# Dead 4 month old lamb?



## adnilee (Feb 1, 2004)

We have lost 2 of our spring lambs now and don't know what is killing them.
The first we found dying (very weak and just laying breathing slowly).
The second was found dead after being perfectly healthy earlier in the day.
The flock appears very healthy, well fed and besides being hot, seem fine.
I did inspect her stomach before I burried her and couldn't see worms or anything, just a lot of grass!
If they had worms, would I see them in the stomach contents?
Any Ideas as to what could cause sudden death?
I am going to look for toxic plants this weekend. could these cause sudden death, or would we see a warning first?
Thanks,
Adrian


----------



## Ross (May 9, 2002)

Are they vaccinatied? Prosperous lambs will drop like flies from pulpy kidney. If they aren't get the rest done now! You may have gotten as bad batch of vacine if they are vaccinated you'd really need a Post Mortem done ASAP (within a couple of hours of death) to be sure.


----------



## Patty0315 (Feb 1, 2004)

Is this in the CDT shot ? I also lost 2 lambs in a week. I did revaccinate and move them {the rest of the lambs} out of the main herd. I also put them back on medicated feed and rewormed. I think mine was mostly due to the heat.

Patty


----------



## livestockmom (Apr 2, 2005)

It does sound very much like Pulpy Kidney ( Enterotoxemia, Over Eating Disease) and right at the age this would most likely occurs. The best fed and most thrifty of the lambs sucumb most often. We vaccinate with Covexin 8 at 6 weeks ( feed creep feed and they can overeat.) The usual symptoms is a dead lamb, nothing else. If you were out in the pasture at the time you would see them stagger, fall down, draw their legs in and kicking at their sides, coma soon follows and quick death. 

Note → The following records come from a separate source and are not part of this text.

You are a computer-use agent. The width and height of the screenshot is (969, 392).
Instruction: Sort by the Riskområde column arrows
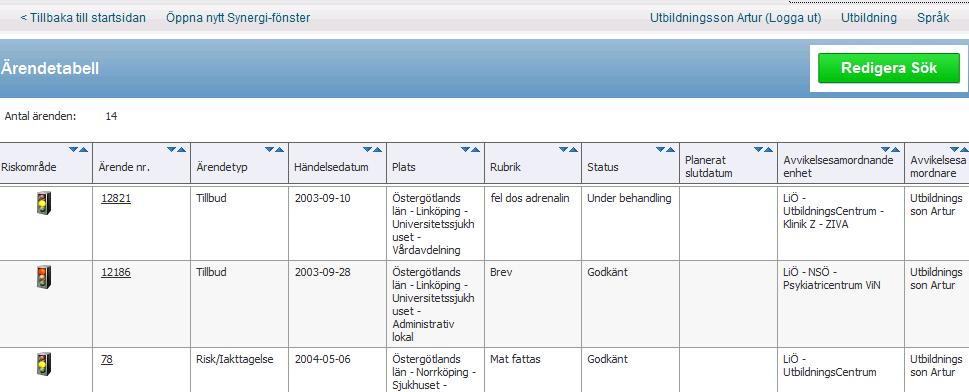point(78,149)
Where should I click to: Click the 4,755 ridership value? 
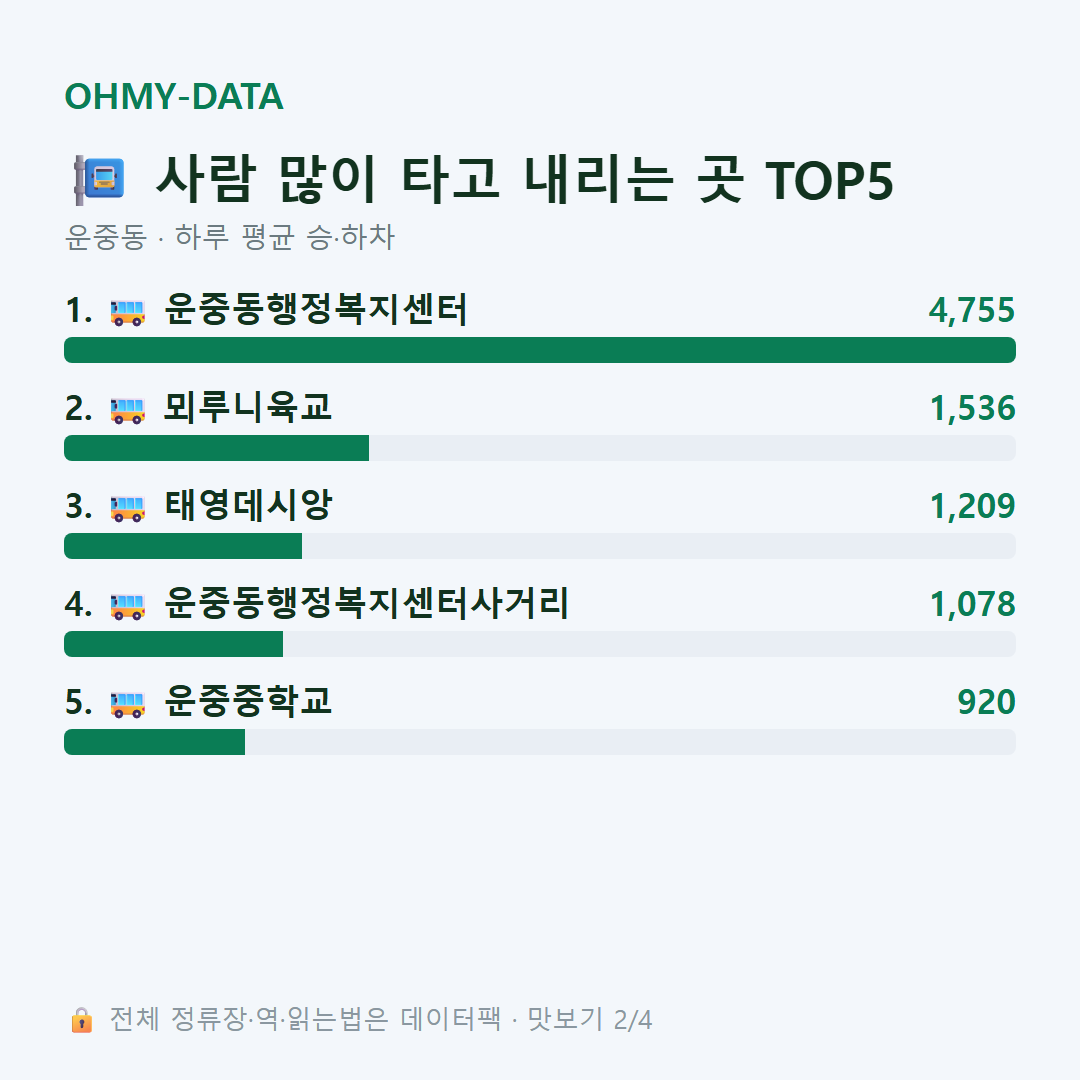(x=972, y=310)
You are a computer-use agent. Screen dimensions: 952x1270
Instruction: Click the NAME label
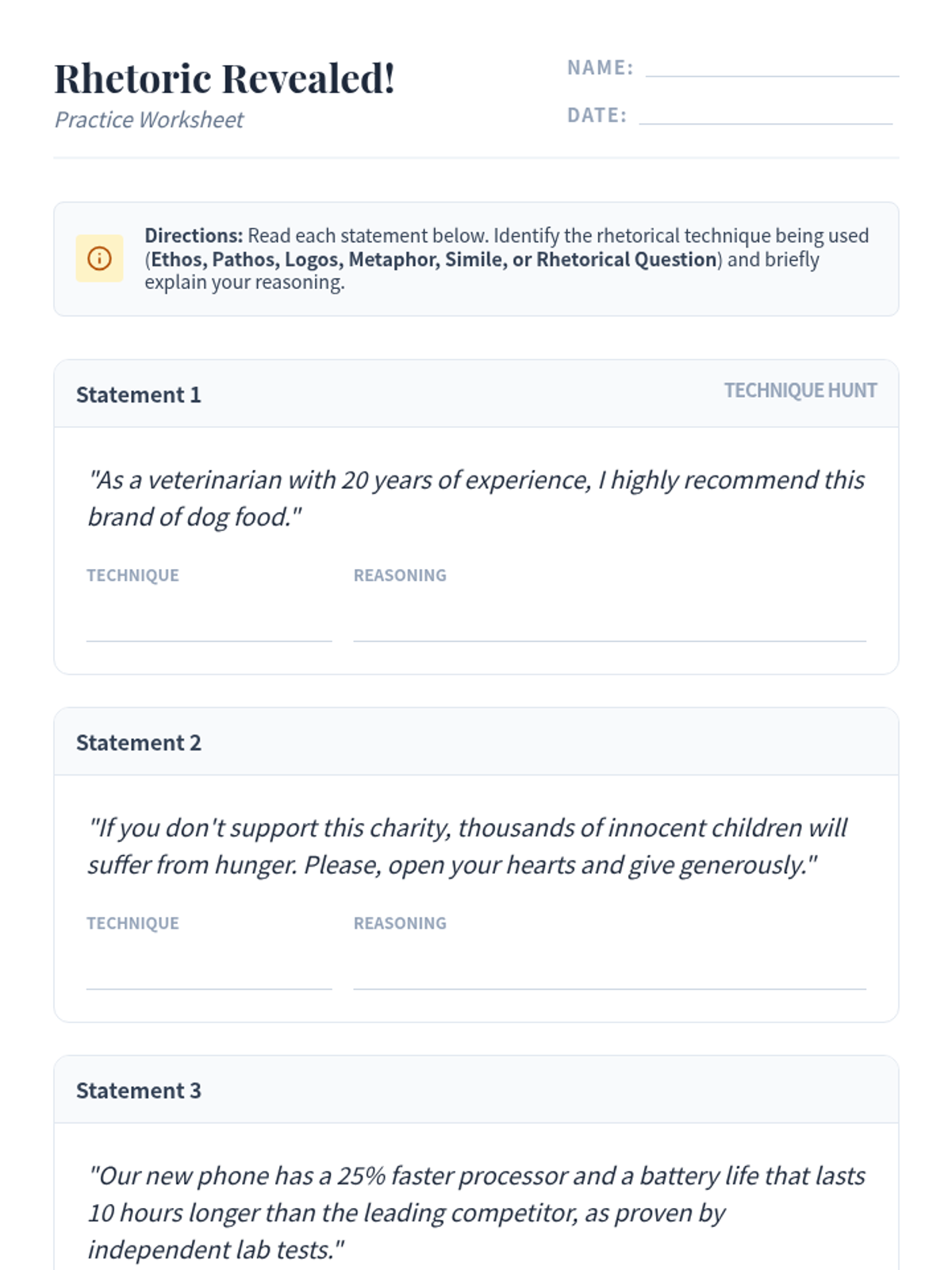(x=600, y=68)
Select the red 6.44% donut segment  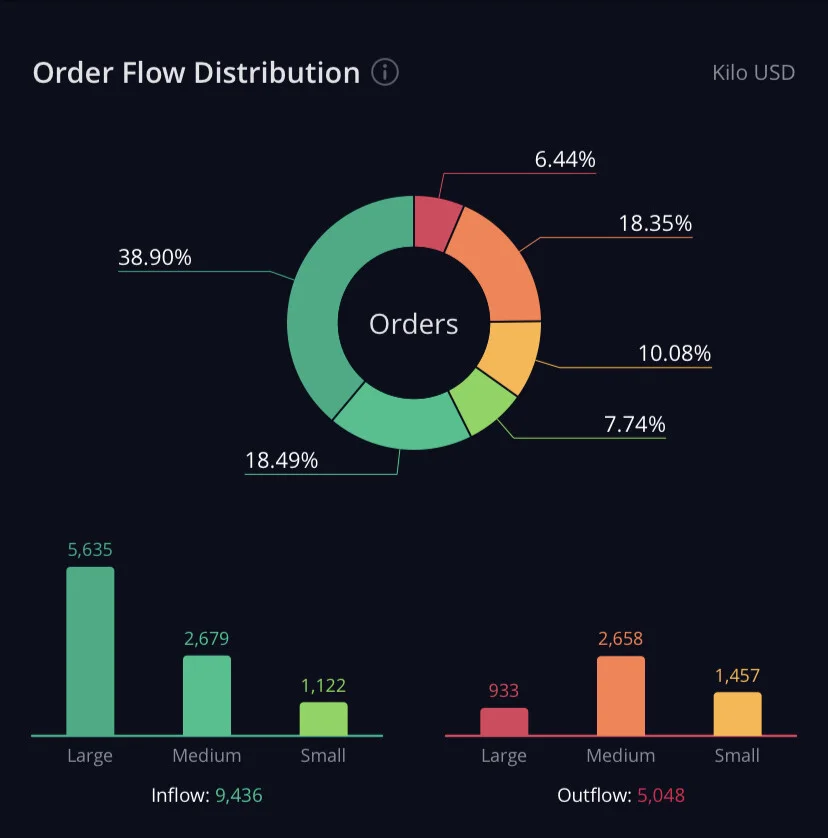[x=436, y=223]
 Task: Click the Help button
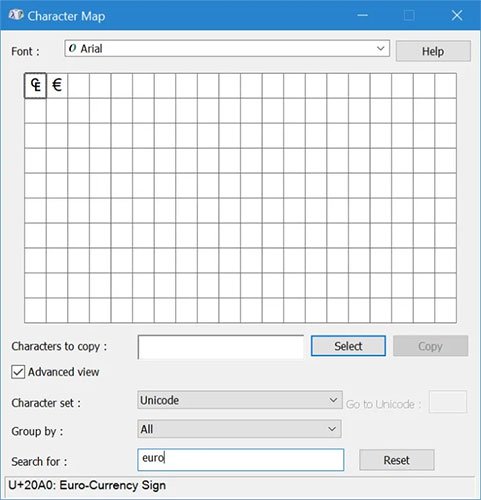433,51
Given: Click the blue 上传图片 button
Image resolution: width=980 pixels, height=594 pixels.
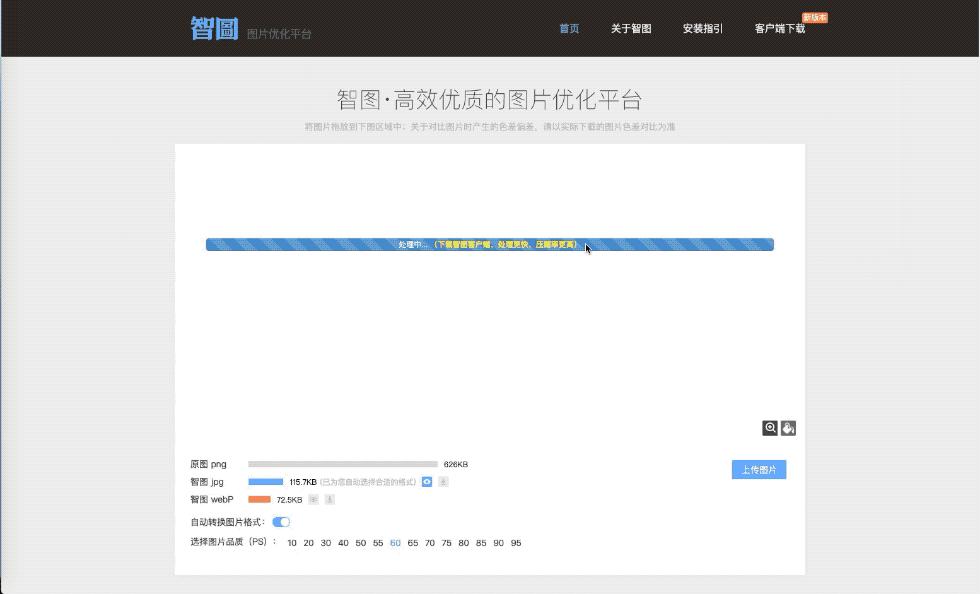Looking at the screenshot, I should [760, 469].
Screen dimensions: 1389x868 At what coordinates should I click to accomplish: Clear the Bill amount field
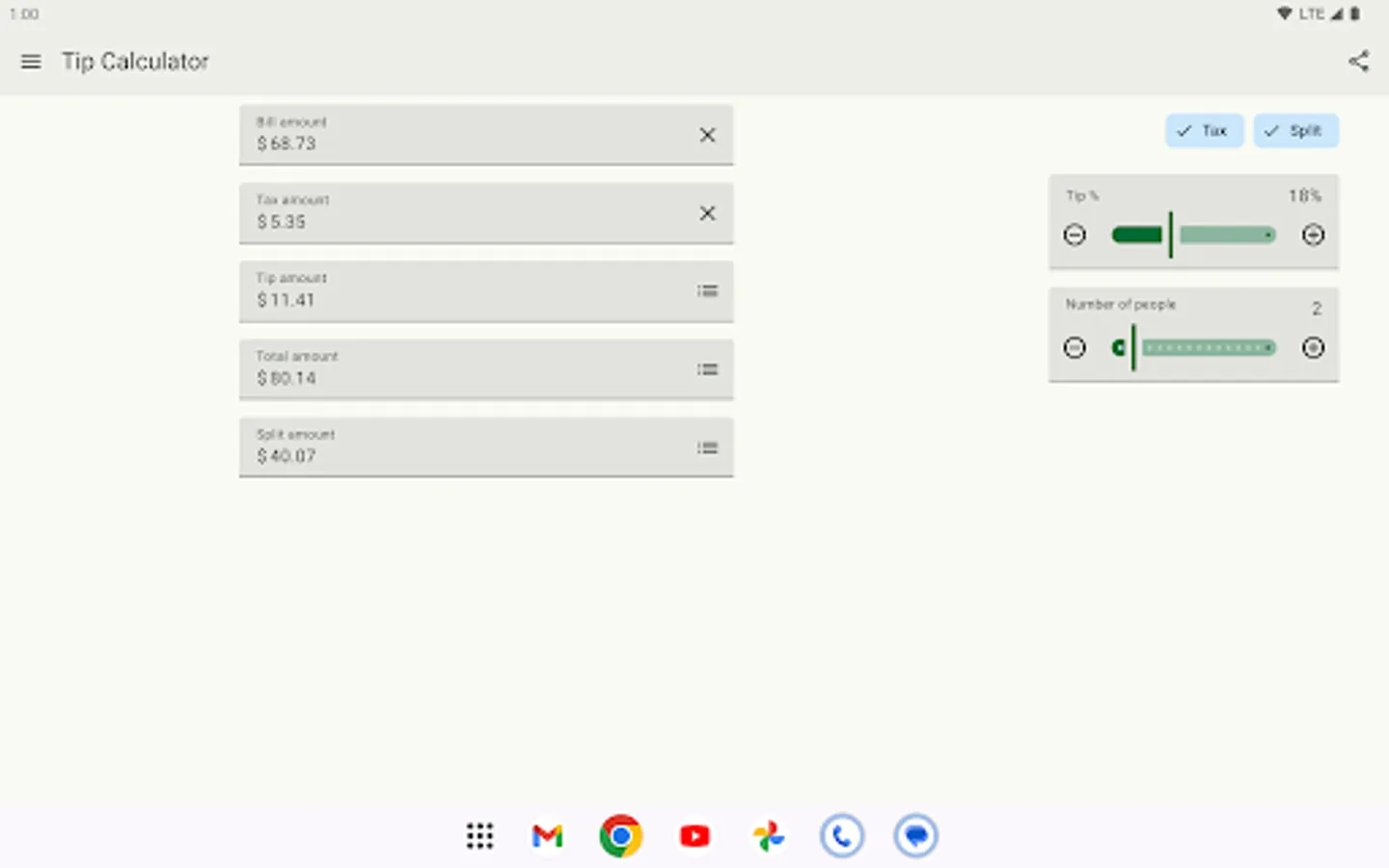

We keep CD Antitoxin ( hard to find ) in the barn fridge for an emergency.
I give Oral and Sub Q together, It can be given if you get to them fast enough but death is usaully swift. We feed our show lambs pretty heavy so we are always on the lookout for it. The best prevention is to feed regular amounts, they cant handle surges of food at at once, and to feed a bulky fibrous diet, a larger amount than normal of grains is usually the culprit.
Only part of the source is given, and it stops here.